Il reato di accesso abusivo
L'art. 615-ter del codice penale sanziona il comportamento di chiunque "abusivamente si introduce in un sistema informatico o telematico protetto da misure di sicurezza ovvero vi si mantiene contro la volontà espressa o tacita di chi ha il diritto di escluderlo" (comma 1).
La pena è aggravata, fra l’altro, se il fatto è commesso da un pubblico ufficiale o da un incaricato di un pubblico servizio, con abuso dei poteri o con violazione dei doveri inerenti alla funzione o al servizio, o con abuso della qualità di operatore del sistema (comma 2).
Secondo il dettato normativo, quindi, si è in presenza di un accesso abusivo quando lo stesso avviene mediante superamento e violazione delle chiavi fisiche ed informatiche di accesso o delle altre esplicite disposizioni su accesso e mantenimento offerte dal titolare del sistema.

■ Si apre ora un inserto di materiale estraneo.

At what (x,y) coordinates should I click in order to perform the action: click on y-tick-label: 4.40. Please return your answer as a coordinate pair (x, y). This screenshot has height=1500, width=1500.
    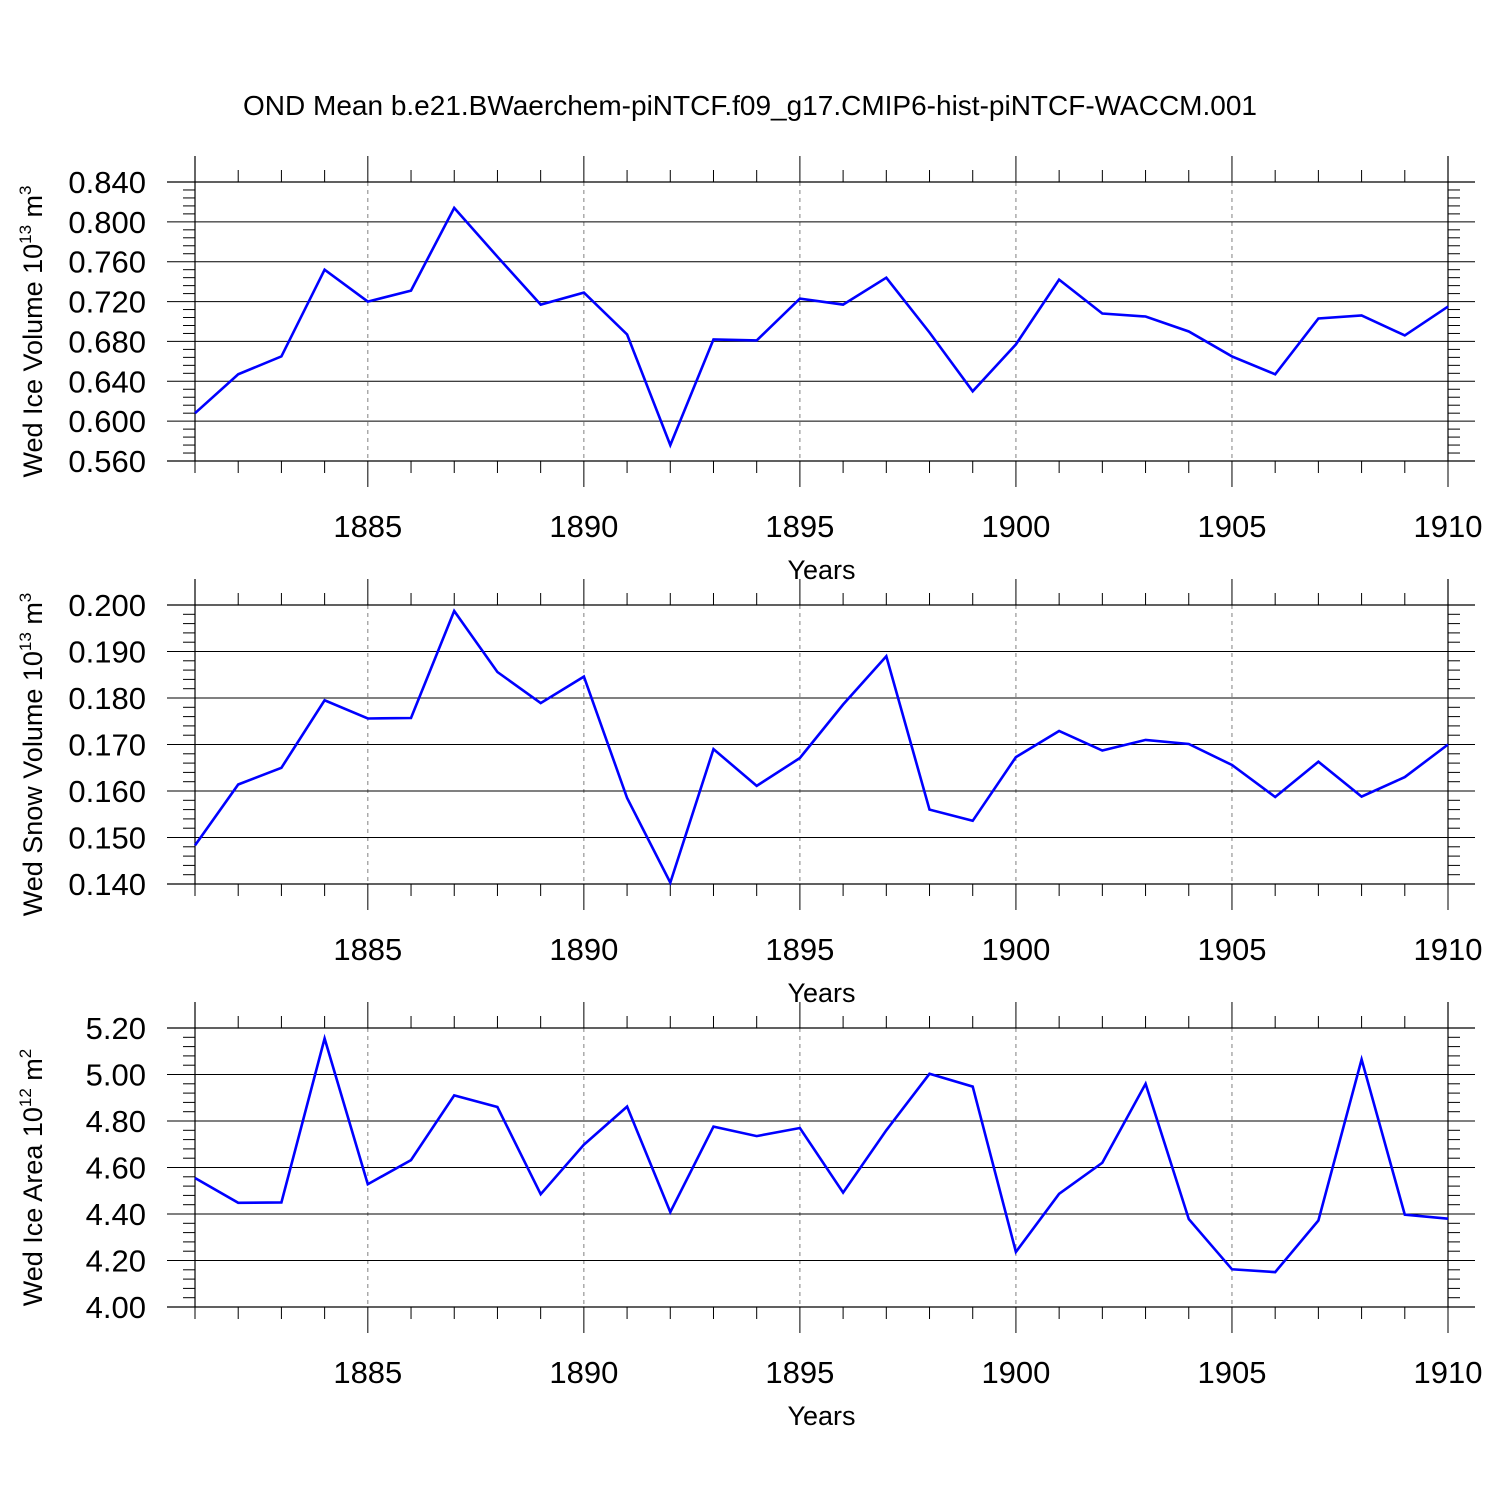
    Looking at the image, I should click on (116, 1214).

Secondo la giurisprudenza, poi, l’art. 615-ter del codice penale si riferisce (anche) ai soggetti che accedono al sistema e vi si trattengono abusando della propria qualità soggettiva, che peraltro favorisce e rende ancor più grave la condotta illecita.
Ugualmente, particolare rilievo assume l’abuso dell’operatore di sistema che, poiché abilitato all’accesso per le funzioni di manutenzione e aggiornamento, oltrepassi i limiti naturali allo svolgimento dei compiti a lui affidati.
Infine, si è in presenza di un abuso qualificato – per il quale, a differenza degli altri casi, si procede d’ufficio e non su querela di parte – in presenza del pubblico ufficiale o dell’incaricato di pubblico servizio che, dotato di credenziali di accesso al sistema in uso presso l’ufficio di appartenenza, vi acceda o vi si trattenga in violazione dei doveri d’ufficio o con abuso dei poteri inerenti alla funzione o al servizio.
La posizione della Cassazione
Con la sentenza n. 4694/2011, le Sezioni Unite hanno affrontato la questione dell’accesso abusivo, evidenziando la rilevanza del profilo oggettivo dell'accesso e del trattenimento.
In particolare, la condotta illecita ogni qualvolta si verifica una violazione delle prescrizioni impartite dal titolare del sistema (es. disposizioni organizzative interne, prassi aziendali o clausole di contratti individuali di lavoro), ma anche quando colui al quale è consentito l’accesso pone in essere operazioni di natura "ontologicamente diversa" da quelle di cui è stato incaricato, con ciò venendo meno il titolo legittimante l'accesso e la permanenza nel sistema.
In altri termini, il reato si consuma (anche) quando il soggetto puntualmente autorizzato esegue l’accesso per finalità diverse da quelle che gli sono consentite.